In bits and pieces the story came out, she was born in poverty in the inner city. While attempting to earn a college education she had run out of money. Her minimum wage job wasn't paying enough to allow her to finish school. There just weren't enough hours in the day for her to work enough to pay for school. So, she turned to what she knew would make her a little more money. She stated it started out slowly, but quickly it trapped her. Selling her body became more and more easy, and made more money. She finally made enough money to finish those last 2 years of school. She graduated top of her class, with a degree that ensured she would never have to stoop that low again.
She left that city, went to another one, got a good, well-paying job. She never turned to the streets again, thought she was done with that shameful period in her life. But, the deed had been done, and there was no avoiding the consequences. After a time, she moved back to her hometown and continued to work at her new profession. She had money, friends, influence, and even a new boyfriend.
But then, the weight loss started, the frequent infections. She knew that her old life was coming back to bite her, but didn't know how to tell her family and friends. She was scared of what they would think of her stooping so low for those 2 years. So, she avoided the issue. She told them she was getting back into shape, that the cross-country move was to blame for her frequently being sick, anything to get the attention off of her increasing sickness.
Now, she was lying on our gurney, sick, scared, and broken hearted. She told me she knew it was AIDS, she said "I just know I caught it in those 2 years, but I don't know how to tell them". I stayed with her until the sobs quieted, and tried to offer reassurance. But deep down, there wasn't much reassurance to offer.
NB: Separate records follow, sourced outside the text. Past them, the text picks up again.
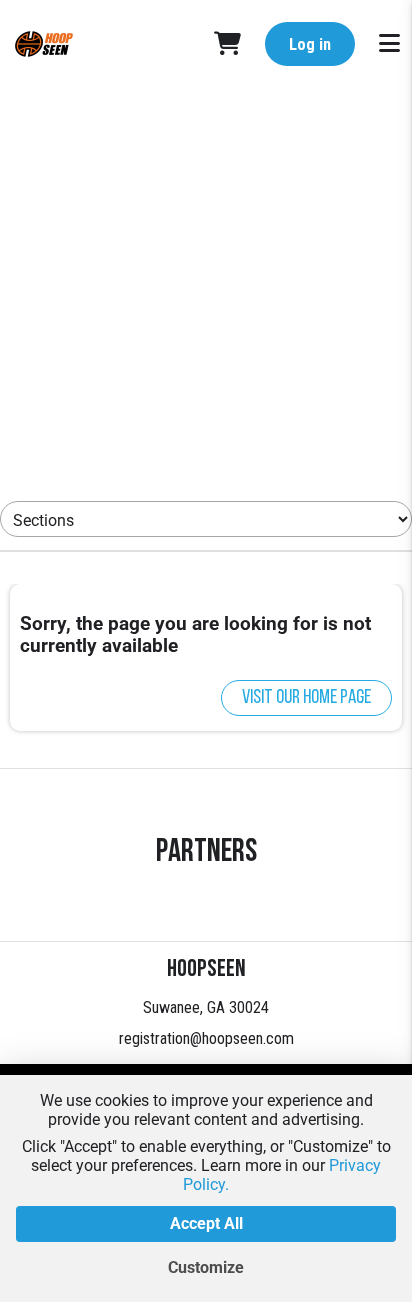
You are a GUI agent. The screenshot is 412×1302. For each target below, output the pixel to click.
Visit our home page (306, 698)
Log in (310, 44)
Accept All (206, 1223)
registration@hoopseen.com (206, 1038)
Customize (206, 1267)
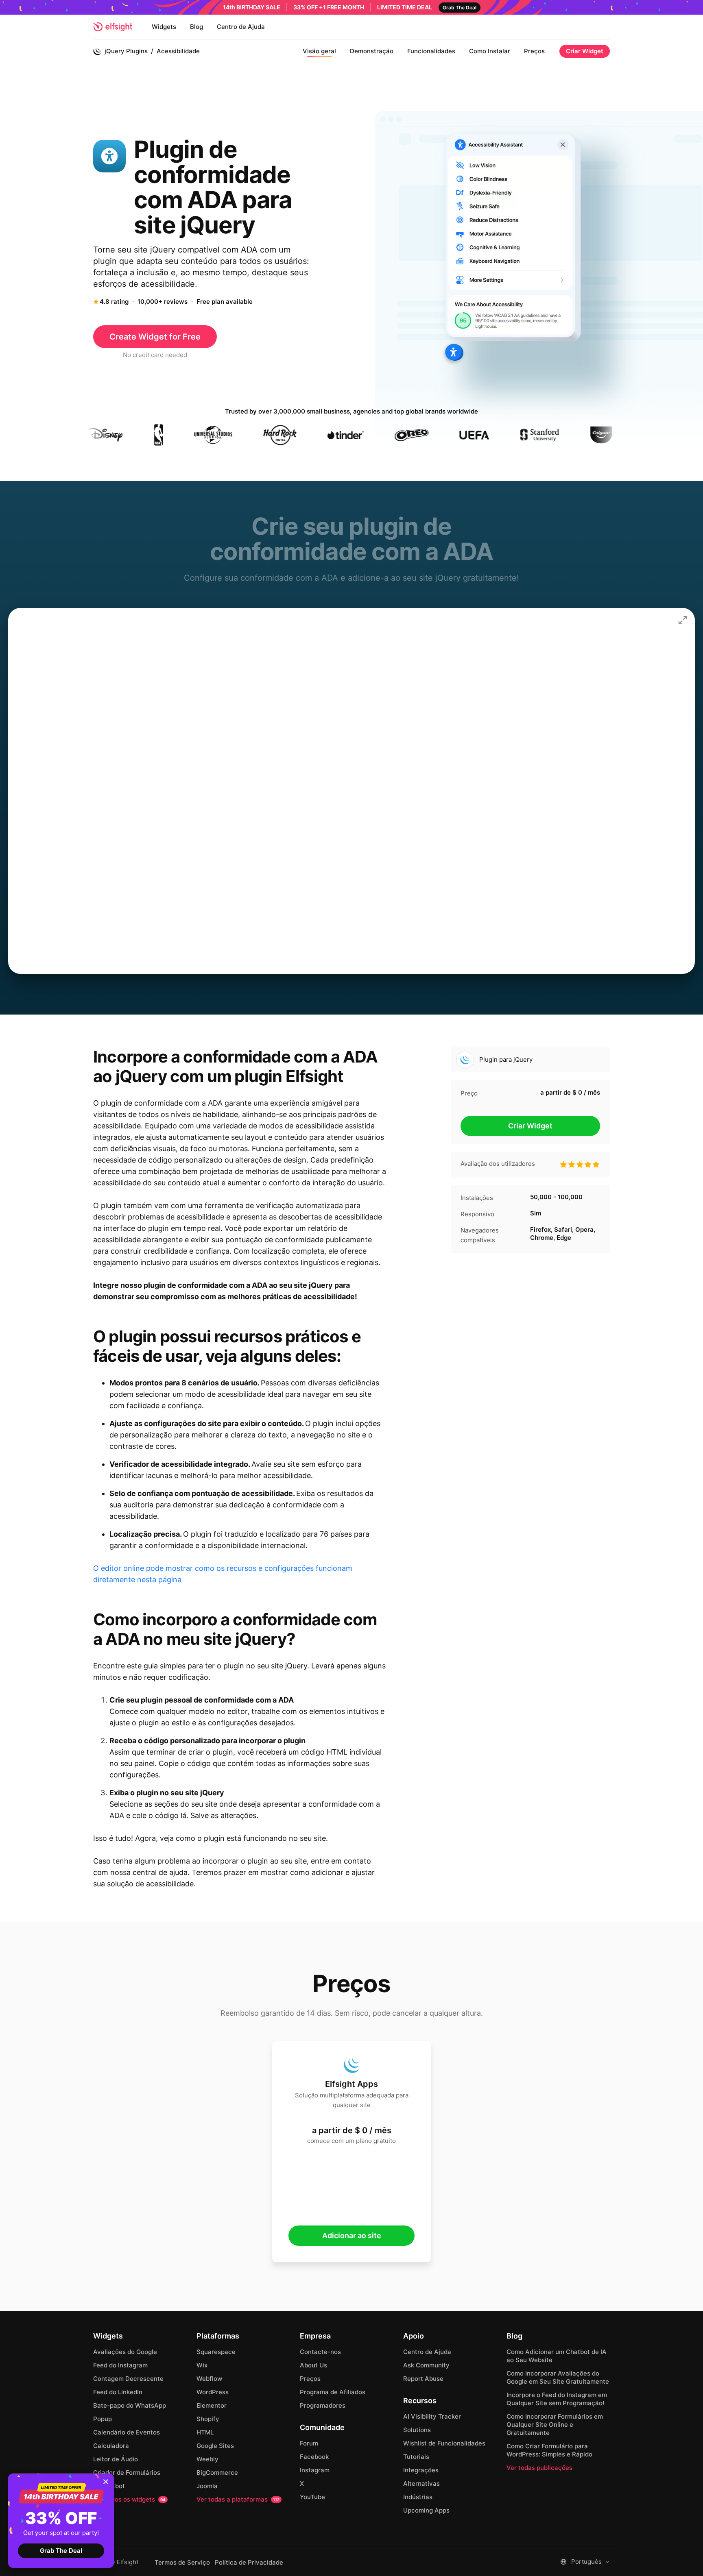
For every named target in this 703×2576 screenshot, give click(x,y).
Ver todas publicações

The signs were all too obvious, and the stigma all too deep.
We ran a few blood tests to confirm what was already obvious. We arranged for her to be admitted to the hospital for the first round of medications. We helped her break the news to her family, who solemnly shook their heads and filed out of her room. We answered questions, and tried to reconcile them. Hoping, hoping that she would have someone left to support her through the ugly days ahead.
I sent her upstairs, and sent her family after her. I sent the chaplain up after them, hoping to break the cycle of social stigma. I didn't see her again for awhile.
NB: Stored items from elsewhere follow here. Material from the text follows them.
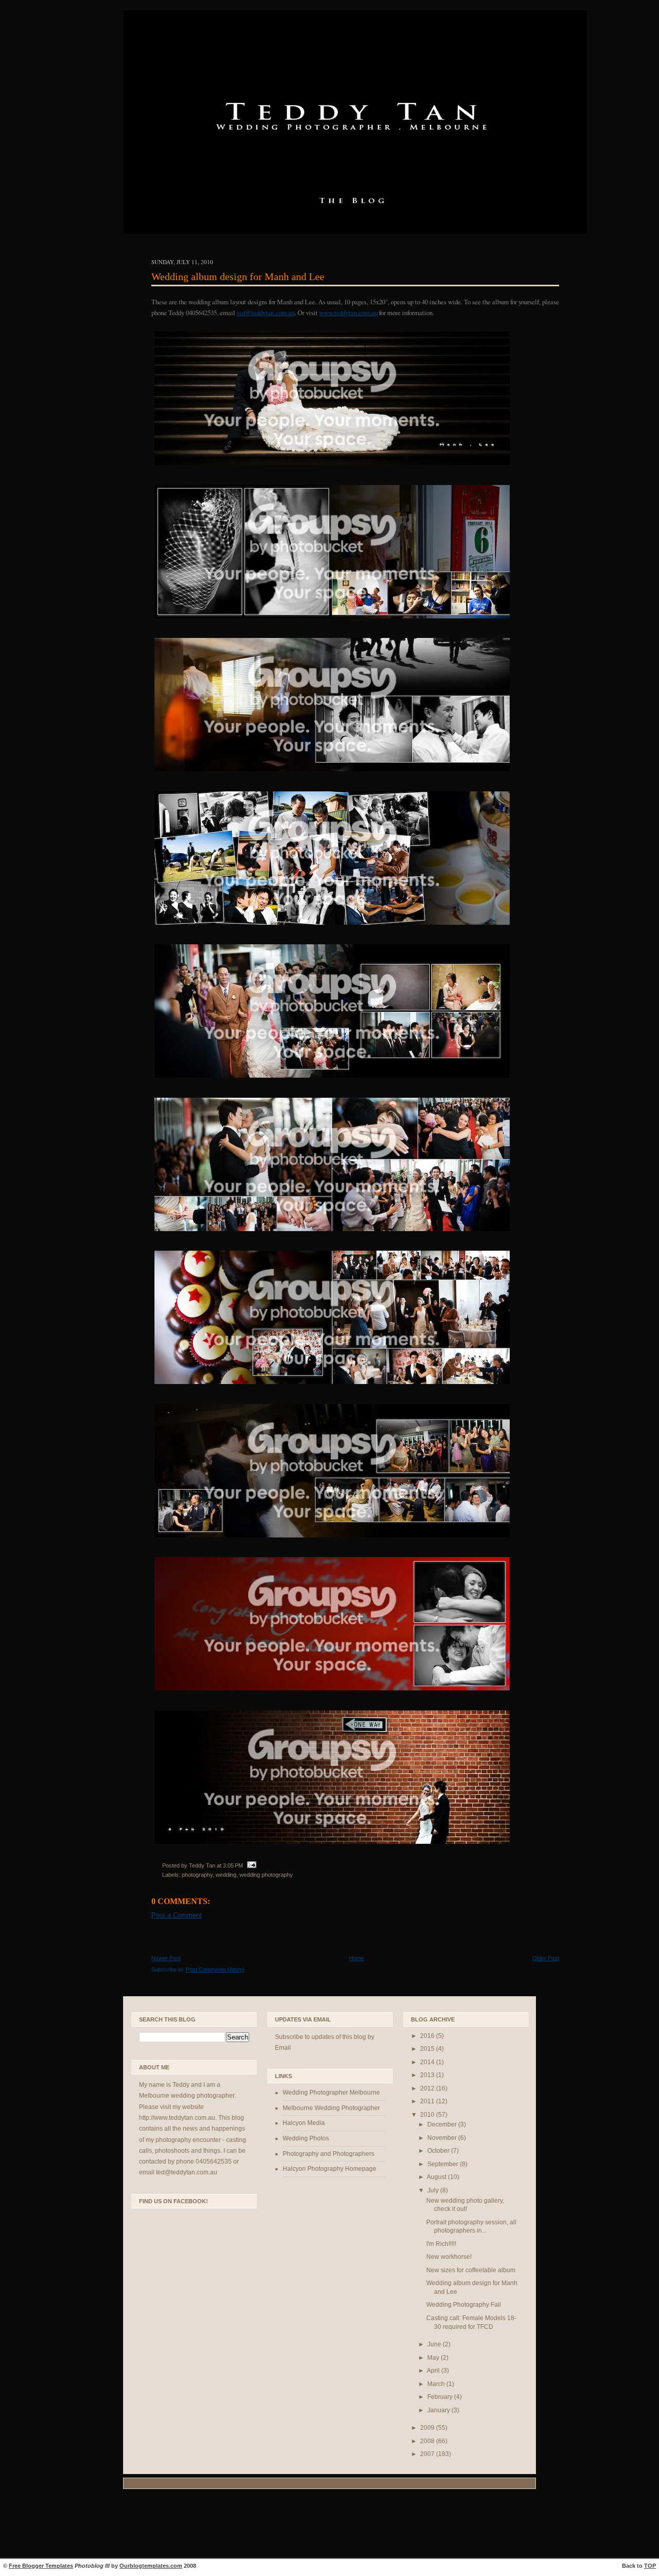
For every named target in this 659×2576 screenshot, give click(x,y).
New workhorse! (449, 2256)
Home (356, 1958)
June (435, 2344)
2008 (428, 2441)
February (440, 2396)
4 weeks later, a familiar name flashes across my screen. I quickly ask to have her again, to follow up on what I had started. This time, the scene was so different. She was even sicker, but alone in the room. A small heap under the bedclothes was all that was left. She sobbed again as she told the story. The tests were indeed positive, and confirmed her worst fears. Her family and all her friends had immediately abandoned her, even her roommate had moved out while she was at work one day. She had lost her job due to being unable to work from the illness. Her boyfriend had left town and wouldn't return her calls. She was facing the horrible truth, all alone.
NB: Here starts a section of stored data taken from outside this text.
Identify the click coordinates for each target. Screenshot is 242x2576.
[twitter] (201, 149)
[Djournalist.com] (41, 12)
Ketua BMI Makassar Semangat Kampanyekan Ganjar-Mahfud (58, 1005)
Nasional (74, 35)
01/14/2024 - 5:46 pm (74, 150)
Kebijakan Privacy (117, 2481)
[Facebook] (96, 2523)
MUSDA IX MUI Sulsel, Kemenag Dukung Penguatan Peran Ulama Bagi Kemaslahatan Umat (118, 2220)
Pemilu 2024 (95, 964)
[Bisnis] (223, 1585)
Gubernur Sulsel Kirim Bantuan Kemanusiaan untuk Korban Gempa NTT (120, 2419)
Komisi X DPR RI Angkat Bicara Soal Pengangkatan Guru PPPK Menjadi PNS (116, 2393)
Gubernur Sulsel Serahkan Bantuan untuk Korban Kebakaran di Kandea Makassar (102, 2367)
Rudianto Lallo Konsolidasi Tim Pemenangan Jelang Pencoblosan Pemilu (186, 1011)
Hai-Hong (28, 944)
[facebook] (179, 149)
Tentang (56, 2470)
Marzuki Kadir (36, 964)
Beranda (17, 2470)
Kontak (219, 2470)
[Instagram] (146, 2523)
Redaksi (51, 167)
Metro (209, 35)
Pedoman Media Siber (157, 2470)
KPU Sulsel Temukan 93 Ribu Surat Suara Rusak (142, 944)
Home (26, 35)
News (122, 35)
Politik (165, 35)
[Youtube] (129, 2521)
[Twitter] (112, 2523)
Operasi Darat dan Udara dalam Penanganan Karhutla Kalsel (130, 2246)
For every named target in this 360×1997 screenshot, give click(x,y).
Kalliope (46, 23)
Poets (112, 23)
We saw her fairly frequently for the next few months as we tried to curb the spread of her illness, stop the insidious slide toward the grave. She was always alone, scared, trying to find her footing alone in the world.
About 8 months after that first day, we got an EMS call. "Unknown female, unresponsive, initially pulseless, revived after one round of CPR and a defibrillation. Now unresponsive, pulse of 100, BP 60/40, ET tube in place, 2 min ETA, blood glucose 200". For some reason, my mind flashed to her as soon as I read the report. As I readied the room and summoned the other personnel needed, I mentally reviewed her case. Sure enough, when the Paramedics rolled in, it was her. She was down to less than 70 lbs, and had obviously not been able to care for herself in sometime. EMS reported a very dirty house, and indications she had not moved from bed for some days. Nobody knew who called 911, but she was alone when EMS arrived.
We tried our best, but her fate was sealed long before she arrived. She died soon after arriving despite our best attempts. She didn't die alone, but she died without any family or friends by her bedside. The horrible grip of the viscous disease finally won.
We attempted to contact family and friends, but no one would come, no one was willing to be associated with her. We finally sent her body to the morgue, alone. The disease had won again, and social stigma had taken another victim.